Kita tidak dapat melihat Allah karena Ia tidak memiliki wujud manusia. Namun, Allah ingin agar kita mengenal-Nya. Satu cara kita dapat lebih mengenal-Nya adalah dengan mengamati karya-Nya yang luar biasa​—”lukisan” dan ”pahatan” ciptaan. Di Roma 1:​20, Alkitab menyatakan, ”Sifat-sifat [Allah] yang tidak kelihatan, yaitu kuasanya yang kekal dan Keilahiannya, jelas terlihat sejak penciptaan dunia, karena sifat-sifat tersebut dipahami melalui perkara-perkara yang diciptakan.” Ya, sebagaimana mempelajari suatu lukisan atau pahatan dapat membantu saudara memahami kepribadian senimannya, merenungkan karya Allah yang menakjubkan dapat membantu saudara lebih mengenal kepribadian-Nya.
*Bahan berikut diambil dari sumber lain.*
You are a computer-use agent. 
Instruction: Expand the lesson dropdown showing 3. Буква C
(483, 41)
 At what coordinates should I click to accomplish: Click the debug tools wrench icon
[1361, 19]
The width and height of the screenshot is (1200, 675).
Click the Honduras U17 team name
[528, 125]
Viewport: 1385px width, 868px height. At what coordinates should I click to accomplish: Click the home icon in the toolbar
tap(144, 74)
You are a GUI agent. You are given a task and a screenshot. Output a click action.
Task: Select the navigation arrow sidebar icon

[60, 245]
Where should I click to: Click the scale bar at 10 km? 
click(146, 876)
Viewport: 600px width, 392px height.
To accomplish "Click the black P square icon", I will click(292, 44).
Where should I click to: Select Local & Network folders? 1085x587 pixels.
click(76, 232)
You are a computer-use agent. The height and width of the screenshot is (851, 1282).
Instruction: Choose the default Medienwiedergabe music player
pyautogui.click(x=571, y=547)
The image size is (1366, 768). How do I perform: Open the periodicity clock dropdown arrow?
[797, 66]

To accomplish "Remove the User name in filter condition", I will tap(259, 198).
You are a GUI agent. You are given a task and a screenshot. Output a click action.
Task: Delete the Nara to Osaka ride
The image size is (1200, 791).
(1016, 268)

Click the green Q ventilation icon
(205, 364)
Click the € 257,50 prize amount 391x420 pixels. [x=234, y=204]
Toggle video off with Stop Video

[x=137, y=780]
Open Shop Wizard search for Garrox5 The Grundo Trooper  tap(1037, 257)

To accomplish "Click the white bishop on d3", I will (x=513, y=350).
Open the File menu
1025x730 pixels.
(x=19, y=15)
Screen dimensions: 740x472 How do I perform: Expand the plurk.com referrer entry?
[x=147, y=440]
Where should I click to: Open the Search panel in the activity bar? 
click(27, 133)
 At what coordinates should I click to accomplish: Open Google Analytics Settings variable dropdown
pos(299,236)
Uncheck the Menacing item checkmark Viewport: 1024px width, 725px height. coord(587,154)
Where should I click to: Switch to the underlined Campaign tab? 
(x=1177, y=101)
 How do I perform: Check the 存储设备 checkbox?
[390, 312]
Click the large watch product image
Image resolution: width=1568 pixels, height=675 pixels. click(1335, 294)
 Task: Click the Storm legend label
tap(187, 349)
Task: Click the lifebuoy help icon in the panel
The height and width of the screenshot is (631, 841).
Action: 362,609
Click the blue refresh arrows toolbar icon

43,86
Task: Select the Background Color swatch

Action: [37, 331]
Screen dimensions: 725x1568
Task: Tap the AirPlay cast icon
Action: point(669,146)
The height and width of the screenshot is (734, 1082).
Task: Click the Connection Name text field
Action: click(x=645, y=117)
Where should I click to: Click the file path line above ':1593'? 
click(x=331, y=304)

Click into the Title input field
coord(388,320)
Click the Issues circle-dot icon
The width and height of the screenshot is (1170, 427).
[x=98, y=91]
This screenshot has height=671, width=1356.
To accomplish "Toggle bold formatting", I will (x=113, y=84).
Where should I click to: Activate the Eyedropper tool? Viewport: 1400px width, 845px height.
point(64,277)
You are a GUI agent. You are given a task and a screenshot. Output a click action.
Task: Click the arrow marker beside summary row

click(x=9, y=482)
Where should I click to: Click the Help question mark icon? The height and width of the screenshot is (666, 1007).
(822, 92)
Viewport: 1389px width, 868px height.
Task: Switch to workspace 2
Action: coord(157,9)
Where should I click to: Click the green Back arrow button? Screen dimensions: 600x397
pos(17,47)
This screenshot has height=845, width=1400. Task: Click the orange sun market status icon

Tentu saja, kita tidak dapat menjawab semua pertanyaan yang menggelisahkan tentang kehidupan hanya dengan memandang karya ciptaan Allah. Tetapi, kita dapat menemukan jawaban atas pertanyaan demikian dengan menyelidiki Firman Allah, Alkitab. Karena membaca Alkitab dengan pikiran terbuka, kedua pria yang disebutkan sebelumnya sampai pada kesimpulan bahwa Allah ada dan bahwa Ia peduli terhadap apa yang terjadi pada kita.

[Catatan Kaki]

^ par. 8 Untuk mendapatkan informasi lebih lanjut mengenai alasan Allah mengizinkan kefasikan, silakan lihat buku Apakah Ada Pencipta yang Mempedulikan Anda?, pasal 10, diterbitkan oleh Watchtower Bible and Tract Society of New York, Inc.